Por que compostos como o sulforafano do brócolis, a vitamina C e o folato se preservam melhor no alimento cru, e como o crudivorismo mantém a integridade dos nutrientes que o cozimento degrada.

SM

Por Sandra Monteiro

Especialista em Alimentação Viva

Preservação Enzimática e Biodisponibilidade de Micronutrientes em Alimentos Crus

Por que o alimento cru preserva mais

O coração do crudivorismo é simples: preservar o alimento como a natureza o oferece. O calor do cozimento altera proteínas e degrada nutrientes sensíveis ao calor — vitamina C, folato e diversos antioxidantes se perdem em parte quando o alimento é cozido em água ou em altas temperaturas. Mantendo o alimento cru ou apenas levemente desidratado (abaixo de cerca de 42°C), esses nutrientes chegam íntegros ao prato.

Compostos vivos que o calor destrói

Muitos compostos bioativos dos vegetais dependem de enzimas sensíveis ao calor. O exemplo mais estudado é a mirosinase do brócolis: ela converte a glucorafanina em sulforafano, um poderoso composto bioativo. O cozimento inativa a mirosinase e reduz de forma marcante a formação e a biodisponibilidade do sulforafano — por isso o brócolis cru e os brotos entregam muito mais desse composto do que o cozido.
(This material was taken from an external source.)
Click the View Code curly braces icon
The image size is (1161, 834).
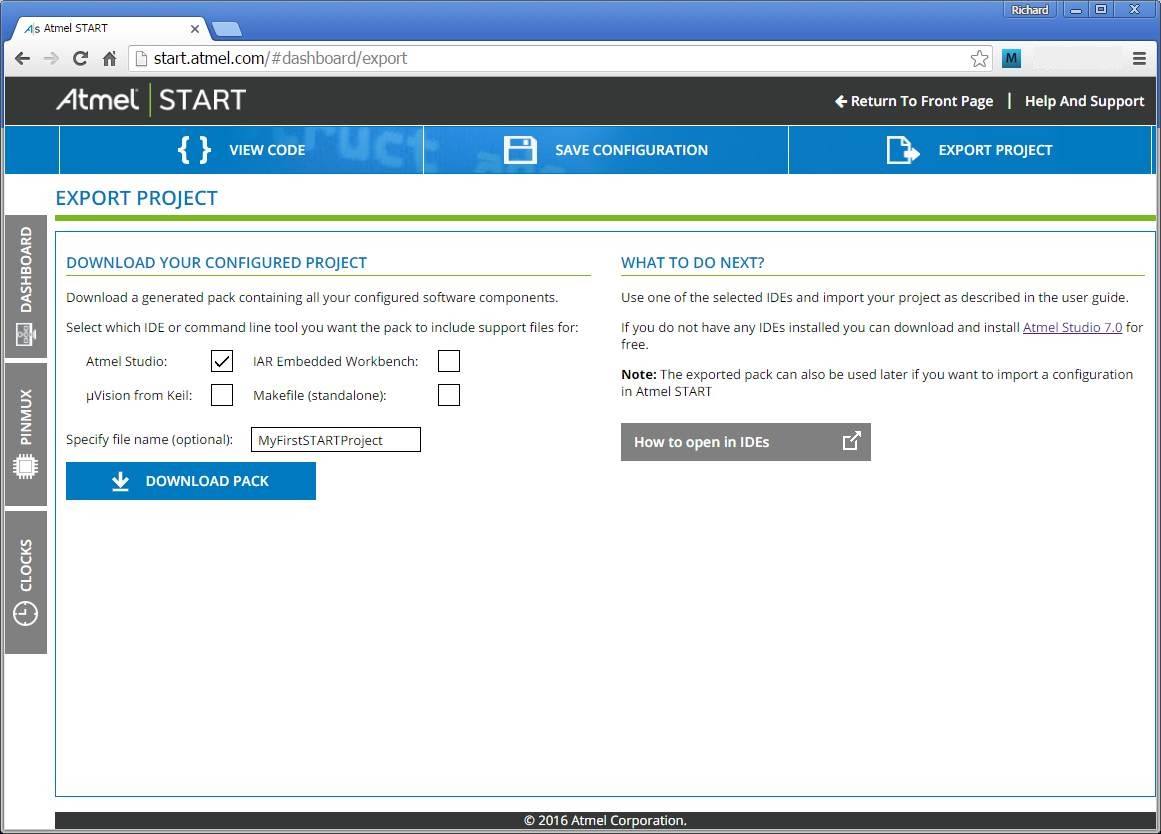194,150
É esse o valor do alimento vivo: preservar vitaminas, antioxidantes e fitonutrientes na forma mais próxima da natural, em vez de degradá-los no fogo.

Biodisponibilidade e vitalidade

Folhas verde-escuras, brotos e sementes germinadas mantidos crus concentram vitamina C, folato e uma riqueza de fitonutrientes. Cada refeição viva é uma oportunidade de levar ao corpo o alimento em seu estado mais íntegro e vibrante.

"Quanto mais vivo o alimento chega ao prato, mais vitalidade ele leva ao corpo." — Sandra Monteiro
Citações e Referências Científicas
  • 1.Sulforaphane Bioavailability from Glucoraphanin-Rich Broccoli: Control by Active Endogenous Myrosinase. PLoS ONE (2015), 10(11): e0140963.
  • 2.Nkhata, S. G. et al. (2018). Fermentation and germination improve nutritional value of cereals and legumes through activation of endogenous enzymes. Food Science & Nutrition, 6(8).

Este conteúdo tem caráter informativo e educativo e não substitui orientação médica ou nutricional individualizada. Antes de mudanças alimentares importantes, consulte um profissional de saúde, sobretudo em caso de gestação, amamentação, doenças crônicas ou uso de medicamentos.